On Monday, July 20, 2016, a Texas federal judge sentenced the former St. Louis Cardinals director of baseball development, Christopher Correa, to 46 months in prison for hacking into the Houston Astros’ player personnel database. The move has been considered a form of espionage, noting the unusual nature of two Major League Baseball clubs being involved in high-tech cheating.
In January 2016, Correa plead guilty to five counts of unauthorized access of a protected computer from 2013 to 2014. Correa was fired, forced to pay restitution, and faced up to five years in prison per count. Correa has expressed his remorse, while Cardinals chairman, Bill DeWitt Jr., suggested that this is not indicative of the entire organization, rather a “roguish behavior” carried out by a small group of individuals.
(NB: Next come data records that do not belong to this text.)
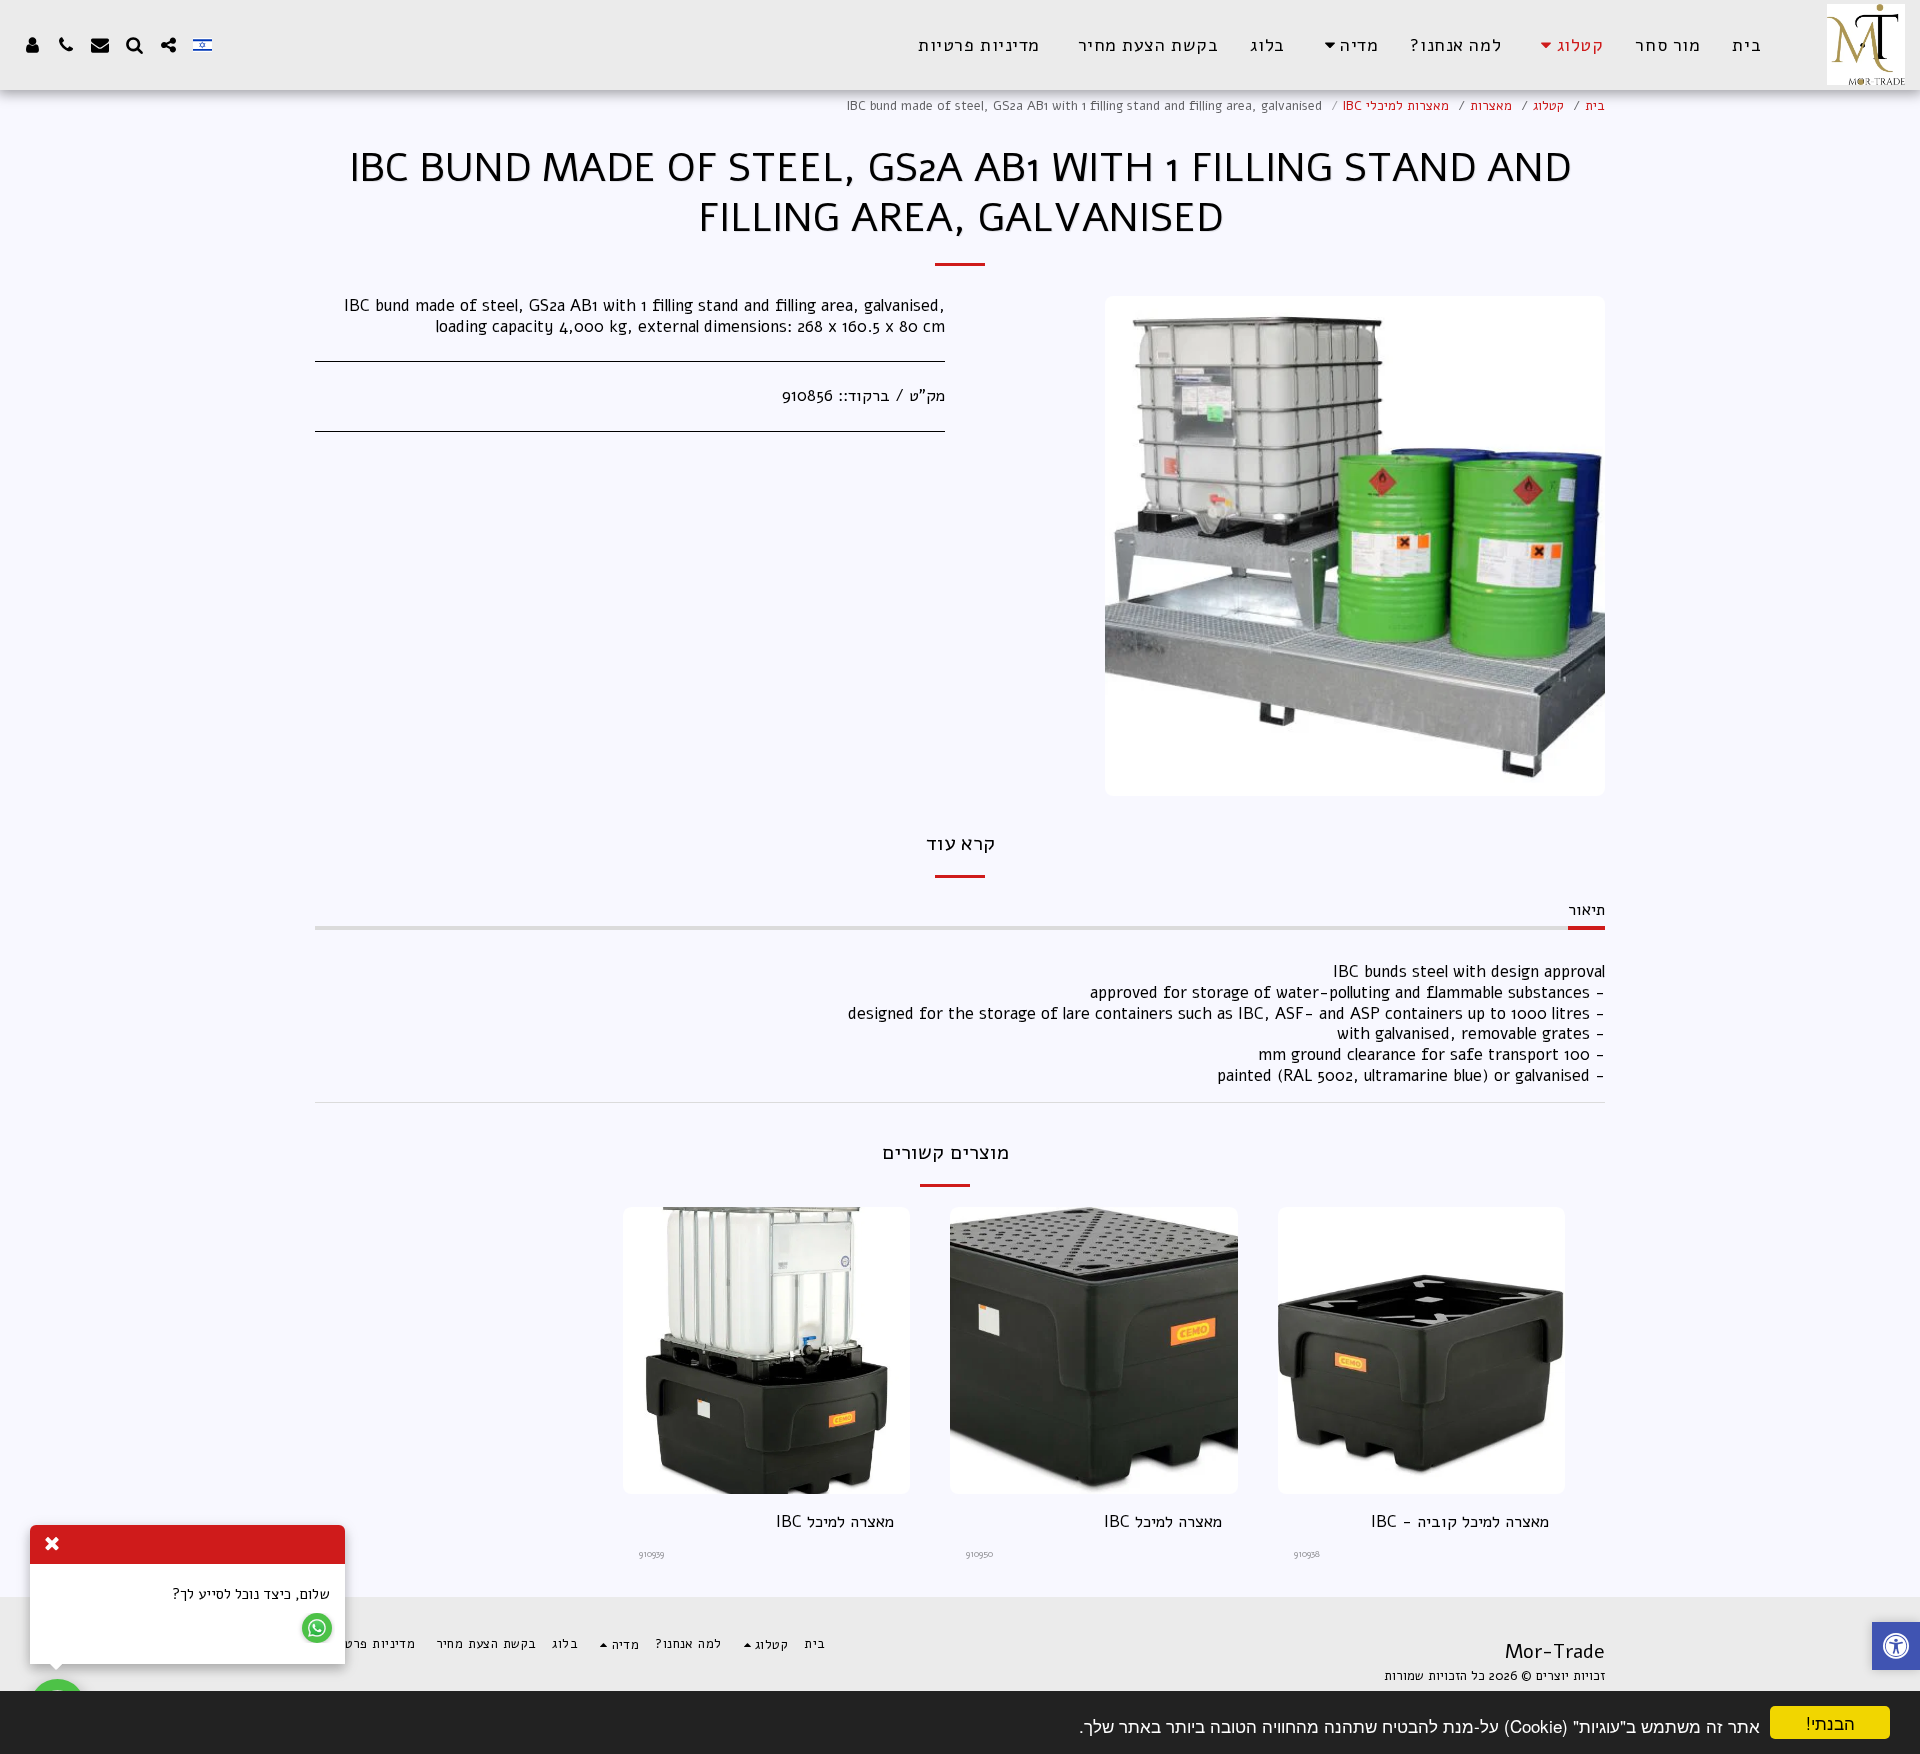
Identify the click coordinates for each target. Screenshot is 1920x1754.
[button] (1348, 45)
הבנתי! (1830, 1722)
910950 (979, 1553)
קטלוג (1548, 106)
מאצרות (1491, 106)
Although the stadium lights have been shut off on the criminal proceedings, the MLB is next up to bat against the Cardinals. The MLB team faces the possibility of fines or a loss of draft picks as a result of the hack. According to estimates from Federal prosecutors, the data breach cost the Astros $1.7 million, taking into consideration the Astros data was used to draft players.
The Office of the Commissioner of Baseball will likely complete its own investigation. The MLB commissioner has broad power to investigate the security breach and take punitive actions against the league’s clubs, owners, employees or players. Previously, the MLB Commissioner, Rob Manfred, suggested it was likely the league would move forward with sanctions after the completion of the FBI investigation.
Whether or not the league will be able to enact sanctions against the Cardinals organization is unknown. The fact that Correa likely acted on his own strongly suggests that harsh sanctions will not be enacted against the team. Undeniably, the stolen information may have led the team to pursue different draft picks, thus acting to the detriment of other MLB teams.